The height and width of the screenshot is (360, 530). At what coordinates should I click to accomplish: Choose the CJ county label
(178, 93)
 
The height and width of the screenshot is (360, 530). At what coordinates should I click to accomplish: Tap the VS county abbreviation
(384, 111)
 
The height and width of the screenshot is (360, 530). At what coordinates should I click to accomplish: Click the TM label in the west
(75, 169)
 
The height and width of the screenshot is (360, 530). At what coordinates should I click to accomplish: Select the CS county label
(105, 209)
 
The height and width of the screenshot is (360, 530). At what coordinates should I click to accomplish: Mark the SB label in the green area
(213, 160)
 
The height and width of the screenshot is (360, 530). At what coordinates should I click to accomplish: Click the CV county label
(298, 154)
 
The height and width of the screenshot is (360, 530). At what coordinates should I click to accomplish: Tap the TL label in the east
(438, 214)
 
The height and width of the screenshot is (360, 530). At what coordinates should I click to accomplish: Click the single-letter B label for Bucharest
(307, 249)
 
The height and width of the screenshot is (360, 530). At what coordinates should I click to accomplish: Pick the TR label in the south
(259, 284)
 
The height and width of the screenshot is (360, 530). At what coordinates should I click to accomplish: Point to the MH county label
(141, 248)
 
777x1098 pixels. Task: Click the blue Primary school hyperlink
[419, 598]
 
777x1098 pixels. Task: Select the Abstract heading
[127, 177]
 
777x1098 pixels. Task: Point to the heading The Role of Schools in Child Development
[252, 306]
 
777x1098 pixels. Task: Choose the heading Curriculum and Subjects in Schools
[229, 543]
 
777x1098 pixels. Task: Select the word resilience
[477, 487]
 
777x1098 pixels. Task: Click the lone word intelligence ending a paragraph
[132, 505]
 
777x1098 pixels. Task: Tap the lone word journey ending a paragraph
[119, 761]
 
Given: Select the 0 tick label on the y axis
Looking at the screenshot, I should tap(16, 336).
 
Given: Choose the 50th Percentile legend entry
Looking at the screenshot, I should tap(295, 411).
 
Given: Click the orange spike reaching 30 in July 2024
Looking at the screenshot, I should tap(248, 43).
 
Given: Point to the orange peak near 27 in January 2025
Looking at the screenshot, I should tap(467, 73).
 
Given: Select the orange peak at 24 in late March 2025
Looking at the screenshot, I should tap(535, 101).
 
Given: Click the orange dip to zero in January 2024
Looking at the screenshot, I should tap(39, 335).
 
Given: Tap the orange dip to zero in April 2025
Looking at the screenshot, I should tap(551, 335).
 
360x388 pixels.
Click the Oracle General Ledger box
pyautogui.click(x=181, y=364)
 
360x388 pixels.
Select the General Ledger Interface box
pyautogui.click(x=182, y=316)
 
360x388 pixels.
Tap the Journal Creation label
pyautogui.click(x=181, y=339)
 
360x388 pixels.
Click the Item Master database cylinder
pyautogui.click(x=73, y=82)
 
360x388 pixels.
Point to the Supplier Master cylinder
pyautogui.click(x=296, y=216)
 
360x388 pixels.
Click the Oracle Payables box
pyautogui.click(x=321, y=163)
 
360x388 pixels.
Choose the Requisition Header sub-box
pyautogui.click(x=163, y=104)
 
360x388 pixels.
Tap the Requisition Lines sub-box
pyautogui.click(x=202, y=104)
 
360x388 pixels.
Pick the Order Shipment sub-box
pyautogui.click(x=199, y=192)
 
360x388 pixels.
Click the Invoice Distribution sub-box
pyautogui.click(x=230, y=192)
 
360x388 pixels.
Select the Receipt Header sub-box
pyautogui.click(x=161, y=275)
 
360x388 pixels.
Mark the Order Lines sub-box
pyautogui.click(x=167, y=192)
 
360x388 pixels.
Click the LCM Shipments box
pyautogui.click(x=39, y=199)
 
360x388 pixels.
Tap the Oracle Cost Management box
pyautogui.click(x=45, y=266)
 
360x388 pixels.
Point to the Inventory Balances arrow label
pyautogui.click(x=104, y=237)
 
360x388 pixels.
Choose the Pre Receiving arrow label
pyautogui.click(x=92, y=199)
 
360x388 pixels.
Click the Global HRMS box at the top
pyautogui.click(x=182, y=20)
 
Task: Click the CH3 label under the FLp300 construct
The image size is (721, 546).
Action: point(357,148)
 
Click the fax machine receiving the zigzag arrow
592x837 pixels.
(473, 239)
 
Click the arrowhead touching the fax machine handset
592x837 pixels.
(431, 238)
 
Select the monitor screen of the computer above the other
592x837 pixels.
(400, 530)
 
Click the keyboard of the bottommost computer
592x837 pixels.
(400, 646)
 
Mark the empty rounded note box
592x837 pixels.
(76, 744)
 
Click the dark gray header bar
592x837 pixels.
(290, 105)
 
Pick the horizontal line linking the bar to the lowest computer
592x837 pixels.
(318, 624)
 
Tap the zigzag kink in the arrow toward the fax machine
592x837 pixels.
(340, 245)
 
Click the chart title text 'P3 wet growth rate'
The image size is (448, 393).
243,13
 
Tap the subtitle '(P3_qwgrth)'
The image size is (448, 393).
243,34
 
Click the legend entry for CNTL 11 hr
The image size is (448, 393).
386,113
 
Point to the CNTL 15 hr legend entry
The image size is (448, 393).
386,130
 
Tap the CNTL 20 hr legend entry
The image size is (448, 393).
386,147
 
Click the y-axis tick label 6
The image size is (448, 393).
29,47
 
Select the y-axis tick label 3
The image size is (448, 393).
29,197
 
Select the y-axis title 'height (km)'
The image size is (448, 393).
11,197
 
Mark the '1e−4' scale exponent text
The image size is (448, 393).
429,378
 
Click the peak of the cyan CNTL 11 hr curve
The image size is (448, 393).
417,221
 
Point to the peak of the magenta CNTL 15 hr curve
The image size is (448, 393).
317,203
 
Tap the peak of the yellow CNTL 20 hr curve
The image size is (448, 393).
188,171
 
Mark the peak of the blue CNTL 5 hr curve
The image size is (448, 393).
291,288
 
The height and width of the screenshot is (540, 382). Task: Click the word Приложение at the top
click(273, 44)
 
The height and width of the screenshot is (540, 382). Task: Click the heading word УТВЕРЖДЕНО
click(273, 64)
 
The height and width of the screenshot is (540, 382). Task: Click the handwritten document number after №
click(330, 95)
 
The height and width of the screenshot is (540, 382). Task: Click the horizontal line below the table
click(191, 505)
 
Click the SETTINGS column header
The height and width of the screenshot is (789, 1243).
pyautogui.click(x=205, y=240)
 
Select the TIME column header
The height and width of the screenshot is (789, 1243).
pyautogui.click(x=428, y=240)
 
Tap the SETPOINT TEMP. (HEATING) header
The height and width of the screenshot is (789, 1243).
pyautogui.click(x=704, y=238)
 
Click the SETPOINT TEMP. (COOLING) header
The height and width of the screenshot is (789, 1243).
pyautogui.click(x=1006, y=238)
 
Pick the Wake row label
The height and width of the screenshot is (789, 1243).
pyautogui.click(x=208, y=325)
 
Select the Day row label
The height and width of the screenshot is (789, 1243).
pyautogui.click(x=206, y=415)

^^^^^^^^

#### Aim of the task
Rewrite all of the data above with every instance of "county label" changed to "county code", leaving everything else as it is.

#### Task output
The height and width of the screenshot is (360, 530). At what coordinates should I click to accomplish: Choose the CJ county code
(178, 93)
 
The height and width of the screenshot is (360, 530). At what coordinates should I click to accomplish: Tap the VS county abbreviation
(384, 111)
 
The height and width of the screenshot is (360, 530). At what coordinates should I click to accomplish: Click the TM label in the west
(75, 169)
 
The height and width of the screenshot is (360, 530). At what coordinates should I click to accomplish: Select the CS county code
(105, 209)
 
The height and width of the screenshot is (360, 530). At what coordinates should I click to accomplish: Mark the SB label in the green area
(213, 160)
 
The height and width of the screenshot is (360, 530). At what coordinates should I click to accomplish: Click the CV county code
(298, 154)
 
The height and width of the screenshot is (360, 530). At what coordinates should I click to accomplish: Tap the TL label in the east
(438, 214)
 
The height and width of the screenshot is (360, 530). At what coordinates should I click to accomplish: Click the single-letter B label for Bucharest
(307, 249)
 
The height and width of the screenshot is (360, 530). At what coordinates should I click to accomplish: Pick the TR label in the south
(259, 284)
 
The height and width of the screenshot is (360, 530). At what coordinates should I click to accomplish: Point to the MH county code
(141, 248)
 
777x1098 pixels. Task: Click the blue Primary school hyperlink
[419, 598]
 
777x1098 pixels. Task: Select the Abstract heading
[127, 177]
 
777x1098 pixels. Task: Point to the heading The Role of Schools in Child Development
[252, 306]
 
777x1098 pixels. Task: Choose the heading Curriculum and Subjects in Schools
[229, 543]
 
777x1098 pixels. Task: Select the word resilience
[477, 487]
 
777x1098 pixels. Task: Click the lone word intelligence ending a paragraph
[132, 505]
 
777x1098 pixels. Task: Tap the lone word journey ending a paragraph
[119, 761]
 
Given: Select the 0 tick label on the y axis
Looking at the screenshot, I should tap(16, 336).
 
Given: Choose the 50th Percentile legend entry
Looking at the screenshot, I should tap(295, 411).
 
Given: Click the orange spike reaching 30 in July 2024
Looking at the screenshot, I should tap(248, 43).
 
Given: Point to the orange peak near 27 in January 2025
Looking at the screenshot, I should tap(467, 73).
 
Given: Select the orange peak at 24 in late March 2025
Looking at the screenshot, I should tap(535, 101).
 
Given: Click the orange dip to zero in January 2024
Looking at the screenshot, I should tap(39, 335).
 
Given: Tap the orange dip to zero in April 2025
Looking at the screenshot, I should tap(551, 335).
 
360x388 pixels.
Click the Oracle General Ledger box
pyautogui.click(x=181, y=364)
 
360x388 pixels.
Select the General Ledger Interface box
pyautogui.click(x=182, y=316)
 
360x388 pixels.
Tap the Journal Creation label
pyautogui.click(x=181, y=339)
 
360x388 pixels.
Click the Item Master database cylinder
pyautogui.click(x=73, y=82)
 
360x388 pixels.
Point to the Supplier Master cylinder
pyautogui.click(x=296, y=216)
 
360x388 pixels.
Click the Oracle Payables box
pyautogui.click(x=321, y=163)
 
360x388 pixels.
Choose the Requisition Header sub-box
pyautogui.click(x=163, y=104)
 
360x388 pixels.
Tap the Requisition Lines sub-box
pyautogui.click(x=202, y=104)
 
360x388 pixels.
Pick the Order Shipment sub-box
pyautogui.click(x=199, y=192)
 
360x388 pixels.
Click the Invoice Distribution sub-box
pyautogui.click(x=230, y=192)
 
360x388 pixels.
Select the Receipt Header sub-box
pyautogui.click(x=161, y=275)
 
360x388 pixels.
Mark the Order Lines sub-box
pyautogui.click(x=167, y=192)
 
360x388 pixels.
Click the LCM Shipments box
pyautogui.click(x=39, y=199)
 
360x388 pixels.
Tap the Oracle Cost Management box
pyautogui.click(x=45, y=266)
 
360x388 pixels.
Point to the Inventory Balances arrow label
pyautogui.click(x=104, y=237)
 
360x388 pixels.
Choose the Pre Receiving arrow label
pyautogui.click(x=92, y=199)
 
360x388 pixels.
Click the Global HRMS box at the top
pyautogui.click(x=182, y=20)
 
Task: Click the CH3 label under the FLp300 construct
The image size is (721, 546).
Action: point(357,148)
 
Click the fax machine receiving the zigzag arrow
592x837 pixels.
(473, 239)
 
Click the arrowhead touching the fax machine handset
592x837 pixels.
(431, 238)
 
Select the monitor screen of the computer above the other
592x837 pixels.
(400, 530)
 
Click the keyboard of the bottommost computer
592x837 pixels.
(400, 646)
 
Mark the empty rounded note box
592x837 pixels.
(76, 744)
 
Click the dark gray header bar
592x837 pixels.
(290, 105)
 
Pick the horizontal line linking the bar to the lowest computer
592x837 pixels.
(318, 624)
 
Tap the zigzag kink in the arrow toward the fax machine
592x837 pixels.
(340, 245)
 
Click the chart title text 'P3 wet growth rate'
The image size is (448, 393).
243,13
 
Tap the subtitle '(P3_qwgrth)'
The image size is (448, 393).
243,34
 
Click the legend entry for CNTL 11 hr
The image size is (448, 393).
386,113
 
Point to the CNTL 15 hr legend entry
The image size is (448, 393).
386,130
 
Tap the CNTL 20 hr legend entry
The image size is (448, 393).
386,147
 
Click the y-axis tick label 6
The image size is (448, 393).
29,47
 
Select the y-axis tick label 3
The image size is (448, 393).
29,197
 
Select the y-axis title 'height (km)'
The image size is (448, 393).
11,197
 
Mark the '1e−4' scale exponent text
The image size is (448, 393).
429,378
 
Click the peak of the cyan CNTL 11 hr curve
The image size is (448, 393).
417,221
 
Point to the peak of the magenta CNTL 15 hr curve
The image size is (448, 393).
317,203
 
Tap the peak of the yellow CNTL 20 hr curve
The image size is (448, 393).
188,171
 
Mark the peak of the blue CNTL 5 hr curve
The image size is (448, 393).
291,288
 
The height and width of the screenshot is (540, 382). Task: Click the word Приложение at the top
click(273, 44)
 
The height and width of the screenshot is (540, 382). Task: Click the heading word УТВЕРЖДЕНО
click(273, 64)
 
The height and width of the screenshot is (540, 382). Task: Click the handwritten document number after №
click(330, 95)
 
The height and width of the screenshot is (540, 382). Task: Click the horizontal line below the table
click(191, 505)
 
Click the SETTINGS column header
The height and width of the screenshot is (789, 1243).
pyautogui.click(x=205, y=240)
 
Select the TIME column header
The height and width of the screenshot is (789, 1243).
pyautogui.click(x=428, y=240)
 
Tap the SETPOINT TEMP. (HEATING) header
The height and width of the screenshot is (789, 1243).
pyautogui.click(x=704, y=238)
 
Click the SETPOINT TEMP. (COOLING) header
The height and width of the screenshot is (789, 1243).
pyautogui.click(x=1006, y=238)
 
Pick the Wake row label
The height and width of the screenshot is (789, 1243).
pyautogui.click(x=208, y=325)
 
Select the Day row label
The height and width of the screenshot is (789, 1243).
pyautogui.click(x=206, y=415)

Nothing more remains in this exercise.